*EXERCISE*
Find all lines in the listing that include the word "computer", then copy them.

BEGIN DATA EXTRACTS

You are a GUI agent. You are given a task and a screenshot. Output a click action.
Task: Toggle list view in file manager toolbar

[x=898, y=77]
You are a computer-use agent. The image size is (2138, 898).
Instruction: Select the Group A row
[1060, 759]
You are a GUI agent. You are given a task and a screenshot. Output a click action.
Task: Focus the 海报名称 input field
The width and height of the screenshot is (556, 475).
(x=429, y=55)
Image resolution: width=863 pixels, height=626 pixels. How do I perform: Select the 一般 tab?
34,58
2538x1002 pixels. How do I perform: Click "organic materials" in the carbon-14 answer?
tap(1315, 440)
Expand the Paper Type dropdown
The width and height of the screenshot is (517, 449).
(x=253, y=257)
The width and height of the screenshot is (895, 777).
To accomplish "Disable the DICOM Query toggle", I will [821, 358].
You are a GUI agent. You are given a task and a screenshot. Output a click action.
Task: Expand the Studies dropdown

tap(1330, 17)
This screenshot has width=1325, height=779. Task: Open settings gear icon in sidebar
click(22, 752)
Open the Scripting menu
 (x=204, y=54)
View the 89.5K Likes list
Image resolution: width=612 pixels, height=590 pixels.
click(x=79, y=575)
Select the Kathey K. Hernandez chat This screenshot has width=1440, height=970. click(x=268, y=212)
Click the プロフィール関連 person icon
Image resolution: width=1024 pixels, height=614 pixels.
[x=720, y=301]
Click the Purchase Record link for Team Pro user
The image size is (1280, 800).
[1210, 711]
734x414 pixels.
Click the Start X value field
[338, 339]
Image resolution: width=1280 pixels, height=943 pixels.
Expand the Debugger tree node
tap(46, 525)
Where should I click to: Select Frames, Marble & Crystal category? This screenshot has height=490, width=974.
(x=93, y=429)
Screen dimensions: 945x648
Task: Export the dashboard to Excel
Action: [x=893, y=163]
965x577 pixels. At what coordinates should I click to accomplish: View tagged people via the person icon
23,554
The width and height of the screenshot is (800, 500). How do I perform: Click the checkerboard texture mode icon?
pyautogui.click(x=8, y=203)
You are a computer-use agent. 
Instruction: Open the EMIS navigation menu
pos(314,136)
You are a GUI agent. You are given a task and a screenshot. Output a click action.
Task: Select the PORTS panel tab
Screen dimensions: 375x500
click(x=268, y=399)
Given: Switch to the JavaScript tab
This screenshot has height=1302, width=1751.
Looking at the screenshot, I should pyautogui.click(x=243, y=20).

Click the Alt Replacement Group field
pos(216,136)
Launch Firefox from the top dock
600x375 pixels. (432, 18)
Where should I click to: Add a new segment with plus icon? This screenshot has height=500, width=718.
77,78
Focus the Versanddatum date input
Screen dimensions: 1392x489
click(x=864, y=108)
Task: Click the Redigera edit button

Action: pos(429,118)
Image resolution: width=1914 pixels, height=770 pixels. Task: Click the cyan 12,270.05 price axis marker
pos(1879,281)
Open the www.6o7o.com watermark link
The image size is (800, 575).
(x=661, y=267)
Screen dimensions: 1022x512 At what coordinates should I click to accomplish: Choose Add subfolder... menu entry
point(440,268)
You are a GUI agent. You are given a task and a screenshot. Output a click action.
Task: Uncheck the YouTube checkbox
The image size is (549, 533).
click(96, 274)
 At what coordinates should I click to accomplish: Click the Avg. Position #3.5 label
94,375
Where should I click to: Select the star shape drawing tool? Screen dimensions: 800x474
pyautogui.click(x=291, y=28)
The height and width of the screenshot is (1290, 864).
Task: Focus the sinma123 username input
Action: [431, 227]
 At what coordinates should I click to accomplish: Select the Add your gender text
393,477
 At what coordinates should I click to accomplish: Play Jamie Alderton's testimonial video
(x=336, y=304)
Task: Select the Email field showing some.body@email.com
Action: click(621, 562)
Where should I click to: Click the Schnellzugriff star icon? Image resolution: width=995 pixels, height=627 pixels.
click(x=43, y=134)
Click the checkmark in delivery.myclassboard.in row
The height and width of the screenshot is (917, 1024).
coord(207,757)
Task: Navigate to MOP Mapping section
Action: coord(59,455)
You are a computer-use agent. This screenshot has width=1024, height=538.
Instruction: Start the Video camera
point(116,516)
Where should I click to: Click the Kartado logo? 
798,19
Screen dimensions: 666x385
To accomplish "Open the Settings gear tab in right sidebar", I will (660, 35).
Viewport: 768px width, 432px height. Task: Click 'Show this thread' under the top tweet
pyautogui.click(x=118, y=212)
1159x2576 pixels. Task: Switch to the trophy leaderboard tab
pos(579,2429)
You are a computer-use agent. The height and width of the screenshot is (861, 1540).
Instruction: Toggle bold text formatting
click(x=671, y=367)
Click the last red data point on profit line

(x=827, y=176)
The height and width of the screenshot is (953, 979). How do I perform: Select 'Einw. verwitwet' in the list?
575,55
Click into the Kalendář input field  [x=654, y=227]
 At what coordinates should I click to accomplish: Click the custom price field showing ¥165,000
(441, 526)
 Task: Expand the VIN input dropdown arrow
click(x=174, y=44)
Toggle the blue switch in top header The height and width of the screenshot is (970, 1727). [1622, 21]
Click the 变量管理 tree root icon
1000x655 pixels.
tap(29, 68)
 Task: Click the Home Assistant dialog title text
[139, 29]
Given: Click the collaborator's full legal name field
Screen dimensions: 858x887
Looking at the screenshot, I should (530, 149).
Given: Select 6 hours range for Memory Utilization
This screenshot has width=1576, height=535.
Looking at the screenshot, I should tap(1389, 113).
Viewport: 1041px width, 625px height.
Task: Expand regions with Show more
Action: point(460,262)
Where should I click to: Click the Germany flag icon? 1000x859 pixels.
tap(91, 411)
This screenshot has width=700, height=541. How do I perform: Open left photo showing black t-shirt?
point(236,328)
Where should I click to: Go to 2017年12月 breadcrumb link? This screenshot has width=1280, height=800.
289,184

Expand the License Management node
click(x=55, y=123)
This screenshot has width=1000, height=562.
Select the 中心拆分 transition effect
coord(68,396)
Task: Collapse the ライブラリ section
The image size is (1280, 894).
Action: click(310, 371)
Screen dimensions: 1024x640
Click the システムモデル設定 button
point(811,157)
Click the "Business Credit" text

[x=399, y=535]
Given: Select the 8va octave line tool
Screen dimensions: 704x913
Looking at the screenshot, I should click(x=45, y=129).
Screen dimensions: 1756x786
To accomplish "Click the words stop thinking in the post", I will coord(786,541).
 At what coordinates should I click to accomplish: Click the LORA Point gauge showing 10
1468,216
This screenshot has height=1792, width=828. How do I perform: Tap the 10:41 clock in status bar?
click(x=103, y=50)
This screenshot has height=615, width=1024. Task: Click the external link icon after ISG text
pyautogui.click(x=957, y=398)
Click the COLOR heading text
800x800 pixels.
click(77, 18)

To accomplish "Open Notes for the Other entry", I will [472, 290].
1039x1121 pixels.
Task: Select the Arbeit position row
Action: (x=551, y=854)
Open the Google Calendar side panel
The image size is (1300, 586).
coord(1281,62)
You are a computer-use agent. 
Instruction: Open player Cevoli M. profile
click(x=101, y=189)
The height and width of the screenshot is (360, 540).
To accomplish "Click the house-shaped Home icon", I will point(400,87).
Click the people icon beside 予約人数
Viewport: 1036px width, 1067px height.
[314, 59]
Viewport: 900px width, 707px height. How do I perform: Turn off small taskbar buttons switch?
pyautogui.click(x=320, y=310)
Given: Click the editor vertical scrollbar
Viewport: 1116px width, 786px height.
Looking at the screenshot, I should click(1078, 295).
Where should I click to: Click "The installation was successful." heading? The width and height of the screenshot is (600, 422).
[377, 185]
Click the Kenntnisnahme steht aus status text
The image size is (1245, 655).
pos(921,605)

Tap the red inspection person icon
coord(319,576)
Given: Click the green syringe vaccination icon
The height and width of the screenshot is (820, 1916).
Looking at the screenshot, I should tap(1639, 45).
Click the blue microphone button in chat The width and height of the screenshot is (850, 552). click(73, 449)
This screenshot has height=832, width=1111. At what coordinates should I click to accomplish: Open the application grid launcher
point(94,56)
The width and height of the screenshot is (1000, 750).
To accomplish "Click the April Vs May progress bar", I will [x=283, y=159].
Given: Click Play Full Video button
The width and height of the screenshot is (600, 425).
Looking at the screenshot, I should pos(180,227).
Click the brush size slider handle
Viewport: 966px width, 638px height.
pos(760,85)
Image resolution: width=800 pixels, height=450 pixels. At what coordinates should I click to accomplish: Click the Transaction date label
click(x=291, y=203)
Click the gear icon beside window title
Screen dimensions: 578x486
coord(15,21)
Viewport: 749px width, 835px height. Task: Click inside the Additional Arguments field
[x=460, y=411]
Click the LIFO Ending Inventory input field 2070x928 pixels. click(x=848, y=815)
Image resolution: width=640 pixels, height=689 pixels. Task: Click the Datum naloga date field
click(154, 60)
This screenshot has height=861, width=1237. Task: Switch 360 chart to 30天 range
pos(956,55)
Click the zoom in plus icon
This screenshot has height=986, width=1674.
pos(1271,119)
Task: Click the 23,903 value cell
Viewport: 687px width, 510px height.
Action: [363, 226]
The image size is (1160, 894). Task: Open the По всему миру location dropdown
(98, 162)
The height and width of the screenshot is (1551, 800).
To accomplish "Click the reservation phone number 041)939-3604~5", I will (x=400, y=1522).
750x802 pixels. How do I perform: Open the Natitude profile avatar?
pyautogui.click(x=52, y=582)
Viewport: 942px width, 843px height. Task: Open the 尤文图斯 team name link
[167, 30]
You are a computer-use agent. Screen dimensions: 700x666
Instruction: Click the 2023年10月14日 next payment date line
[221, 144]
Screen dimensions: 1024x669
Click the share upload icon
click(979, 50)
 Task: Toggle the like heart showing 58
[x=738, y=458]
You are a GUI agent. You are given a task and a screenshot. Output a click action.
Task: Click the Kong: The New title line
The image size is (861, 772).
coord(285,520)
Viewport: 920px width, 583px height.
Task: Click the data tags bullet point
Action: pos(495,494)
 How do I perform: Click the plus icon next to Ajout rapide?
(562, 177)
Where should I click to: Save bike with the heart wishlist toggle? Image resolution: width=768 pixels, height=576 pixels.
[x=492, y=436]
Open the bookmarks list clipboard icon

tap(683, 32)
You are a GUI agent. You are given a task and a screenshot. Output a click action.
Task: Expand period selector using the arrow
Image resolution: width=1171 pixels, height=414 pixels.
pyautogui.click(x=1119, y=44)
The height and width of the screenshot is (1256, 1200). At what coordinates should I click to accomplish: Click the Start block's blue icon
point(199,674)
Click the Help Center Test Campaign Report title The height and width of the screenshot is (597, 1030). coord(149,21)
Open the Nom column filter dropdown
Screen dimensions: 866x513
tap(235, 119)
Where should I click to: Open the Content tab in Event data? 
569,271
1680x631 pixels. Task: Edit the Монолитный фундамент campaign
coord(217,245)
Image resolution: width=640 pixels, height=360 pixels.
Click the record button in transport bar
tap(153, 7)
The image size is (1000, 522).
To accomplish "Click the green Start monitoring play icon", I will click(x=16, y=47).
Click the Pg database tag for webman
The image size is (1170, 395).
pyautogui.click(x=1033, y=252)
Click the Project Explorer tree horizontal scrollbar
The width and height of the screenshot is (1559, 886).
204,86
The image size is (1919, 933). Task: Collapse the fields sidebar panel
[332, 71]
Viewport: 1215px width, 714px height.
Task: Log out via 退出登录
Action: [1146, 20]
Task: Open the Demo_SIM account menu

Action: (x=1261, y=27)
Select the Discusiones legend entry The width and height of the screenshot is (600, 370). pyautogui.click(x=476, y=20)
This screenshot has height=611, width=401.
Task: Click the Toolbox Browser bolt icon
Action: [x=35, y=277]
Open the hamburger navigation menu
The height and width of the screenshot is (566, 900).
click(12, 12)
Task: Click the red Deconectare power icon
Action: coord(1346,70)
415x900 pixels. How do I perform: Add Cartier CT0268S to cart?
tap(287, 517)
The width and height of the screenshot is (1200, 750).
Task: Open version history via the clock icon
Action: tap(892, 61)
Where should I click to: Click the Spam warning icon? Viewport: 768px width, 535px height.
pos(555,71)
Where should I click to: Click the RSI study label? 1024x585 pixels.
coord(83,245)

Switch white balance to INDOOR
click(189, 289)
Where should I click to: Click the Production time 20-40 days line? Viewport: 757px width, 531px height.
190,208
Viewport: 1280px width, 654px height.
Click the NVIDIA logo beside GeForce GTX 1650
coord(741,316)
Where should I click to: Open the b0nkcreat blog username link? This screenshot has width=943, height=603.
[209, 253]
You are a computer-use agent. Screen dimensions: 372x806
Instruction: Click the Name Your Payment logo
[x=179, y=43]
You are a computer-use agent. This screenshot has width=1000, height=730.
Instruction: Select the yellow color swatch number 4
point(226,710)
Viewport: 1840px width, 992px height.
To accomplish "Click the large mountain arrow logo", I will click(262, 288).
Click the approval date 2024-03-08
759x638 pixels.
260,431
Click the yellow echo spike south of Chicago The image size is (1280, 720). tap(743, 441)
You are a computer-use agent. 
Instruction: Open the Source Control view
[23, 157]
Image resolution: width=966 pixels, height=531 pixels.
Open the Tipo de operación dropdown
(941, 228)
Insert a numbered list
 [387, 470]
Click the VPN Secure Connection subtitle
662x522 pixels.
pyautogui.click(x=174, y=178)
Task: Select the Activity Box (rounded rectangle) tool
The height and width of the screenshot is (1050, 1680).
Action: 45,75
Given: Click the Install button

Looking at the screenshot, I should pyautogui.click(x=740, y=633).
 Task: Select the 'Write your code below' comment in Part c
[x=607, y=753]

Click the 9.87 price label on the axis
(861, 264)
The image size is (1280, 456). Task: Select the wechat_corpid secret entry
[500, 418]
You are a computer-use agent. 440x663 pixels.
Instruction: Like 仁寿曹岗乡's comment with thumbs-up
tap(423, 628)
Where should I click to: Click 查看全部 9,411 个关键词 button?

END DATA EXTRACTS

*TASK OUTPUT*
You are a computer-use agent. The image size is (2138, 898).
You are a computer-use agent. 
You are a computer-use agent. This screenshot has width=1024, height=538.
You are a computer-use agent. The height and width of the screenshot is (861, 1540).
You are a computer-use agent. 
You are a computer-use agent. Screen dimensions: 700x666
You are a computer-use agent. Screen dimensions: 372x806
You are a computer-use agent. This screenshot has width=1000, height=730.
You are a computer-use agent. 
You are a computer-use agent. 440x663 pixels.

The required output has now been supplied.